# North Atlantic Hurricane Basin Predictor

![alt text](USA_zones.png)
<center>(Figure 1) Hurricane Zones</center>

Import modules

In [104]:
import pandas as pd
import numpy as np
from sklearn.linear_model import LogisticRegression
from sklearn.ensemble import RandomForestClassifier, AdaBoostClassifier
from sklearn.svm import SVC
from sklearn.neighbors import KNeighborsClassifier
from sklearn.model_selection import train_test_split, cross_val_score, GridSearchCV
from sklearn.preprocessing import StandardScaler
from sklearn import metrics
from imblearn.over_sampling import RandomOverSampler

Import data

In [28]:
df = pd.read_csv('./data_preprocessed.csv')
df.drop('Unnamed: 0', axis=1, inplace=True)

Set independent and dependent variables

In [127]:
df = df.sample(n=10000)
ros = RandomOverSampler(random_state=42)
X = df.drop(['A', 'B', 'C', 'D', 'E', 'F', 'G', 'H', 'I', 'J', 'K'], axis=1)
y = df[['A', 'B', 'C', 'D', 'E', 'F', 'G', 'H', 'I', 'J', 'K']]

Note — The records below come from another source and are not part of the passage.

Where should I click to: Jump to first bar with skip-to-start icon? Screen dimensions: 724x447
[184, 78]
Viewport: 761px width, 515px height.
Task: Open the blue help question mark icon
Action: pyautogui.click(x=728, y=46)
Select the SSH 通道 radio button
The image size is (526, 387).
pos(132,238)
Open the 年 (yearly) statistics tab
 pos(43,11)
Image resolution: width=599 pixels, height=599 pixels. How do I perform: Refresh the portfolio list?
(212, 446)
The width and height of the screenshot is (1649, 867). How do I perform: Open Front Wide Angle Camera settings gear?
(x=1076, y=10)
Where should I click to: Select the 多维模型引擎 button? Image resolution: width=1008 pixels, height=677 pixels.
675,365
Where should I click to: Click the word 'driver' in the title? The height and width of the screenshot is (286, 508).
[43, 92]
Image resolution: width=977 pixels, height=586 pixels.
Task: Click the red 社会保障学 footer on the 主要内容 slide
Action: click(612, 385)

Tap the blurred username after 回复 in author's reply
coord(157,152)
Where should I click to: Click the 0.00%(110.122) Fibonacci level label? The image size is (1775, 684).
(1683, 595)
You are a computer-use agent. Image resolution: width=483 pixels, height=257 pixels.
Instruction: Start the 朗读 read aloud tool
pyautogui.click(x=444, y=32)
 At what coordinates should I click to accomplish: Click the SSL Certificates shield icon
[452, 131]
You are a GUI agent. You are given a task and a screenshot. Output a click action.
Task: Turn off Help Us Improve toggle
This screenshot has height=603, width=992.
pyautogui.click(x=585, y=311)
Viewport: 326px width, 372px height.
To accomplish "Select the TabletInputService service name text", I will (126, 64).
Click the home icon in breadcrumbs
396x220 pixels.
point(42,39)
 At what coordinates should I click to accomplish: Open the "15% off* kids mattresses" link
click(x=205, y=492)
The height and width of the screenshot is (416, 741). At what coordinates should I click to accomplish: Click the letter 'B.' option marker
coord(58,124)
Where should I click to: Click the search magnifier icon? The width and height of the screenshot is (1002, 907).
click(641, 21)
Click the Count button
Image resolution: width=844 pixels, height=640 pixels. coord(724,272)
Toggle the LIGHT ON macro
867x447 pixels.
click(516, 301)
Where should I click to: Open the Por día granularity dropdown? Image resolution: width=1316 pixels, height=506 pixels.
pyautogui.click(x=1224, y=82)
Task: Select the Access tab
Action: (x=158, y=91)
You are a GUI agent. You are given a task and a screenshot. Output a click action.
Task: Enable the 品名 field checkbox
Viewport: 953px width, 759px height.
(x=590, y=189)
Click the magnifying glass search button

Split data into training and test sets

In [128]:
X_train, X_test, y_train, y_test = train_test_split(X,
                                                    y,
                                                    test_size=0.25,
                                                    random_state=42,
                                                    shuffle=True)

### Zone "G"

Balancing classes and standardize independent variables

Balancing classes greatly improved F1 score

In [122]:
# Oversamping 'hits' to balance classes
X_trainG, y_trainG = ros.fit_sample(X_train, y_train.G)    
scaler = StandardScaler()
X_trainG = scaler.fit_transform(X_trainG)
X_test = scaler.transform(X_test)

Baseline for a storm striking zone "G" (Southern Florida)

In [81]:
1 - y.G.sum() / y.G.count()

0.9041

The classes aren't balanced with 90.2% of storm events missing zone "G"

Predictive model

In [82]:
clf = LogisticRegression()
print(cross_val_score(clf, X_trainG, y_trainG, cv=3, n_jobs=-1).mean())
print(cross_val_score(clf, X_trainG, y_trainG, scoring='f1', cv=3, n_jobs=-1).mean())

0.8628449166297772
0.8705360141671176


In [102]:
clf = RandomForestClassifier()
print(cross_val_score(clf, X_trainG, y_trainG, cv=3, n_jobs=-1).mean())
print(cross_val_score(clf, X_trainG, y_trainG, scoring='f1', cv=5, n_jobs=-1).mean())

0.9856131031429837
0.9908617169368563


In [84]:
clf = SVC()
print(cross_val_score(clf, X_trainG, y_trainG, cv=3, n_jobs=-1).mean())
print(cross_val_score(clf, X_trainG, y_trainG, scoring='f1', cv=3, n_jobs=-1).mean())

0.9454035709015788
0.9478700642555117


In [85]:
clf = KNeighborsClassifier()
print(cross_val_score(clf, X_trainG, y_trainG, cv=3, n_jobs=-1).mean())
print(cross_val_score(clf, X_trainG, y_trainG, scoring='f1', cv=3, n_jobs=-1).mean())

0.9182529142688506
0.923994035873223


In [87]:
clf = AdaBoostClassifier()
print(cross_val_score(clf, X_trainG, y_trainG, cv=3, n_jobs=-1).mean())
print(cross_val_score(clf, X_trainG, y_trainG, scoring='f1', cv=3, n_jobs=-1).mean())

0.7871477054743986
0.7891001209641132


After at glance at the different classifiers, Random Forest jumps out as a strong candidate

In [129]:
parms = {
    'n_estimators': [46],
    'max_depth': [97],
}
model = RandomForestClassifier()
clf = GridSearchCV(model, parms, cv=5, scoring='f1', n_jobs=-1, verbose=1, error_score=0)
clf.fit(X_trainG, y_trainG)
print(clf.best_score_, clf.best_estimator_)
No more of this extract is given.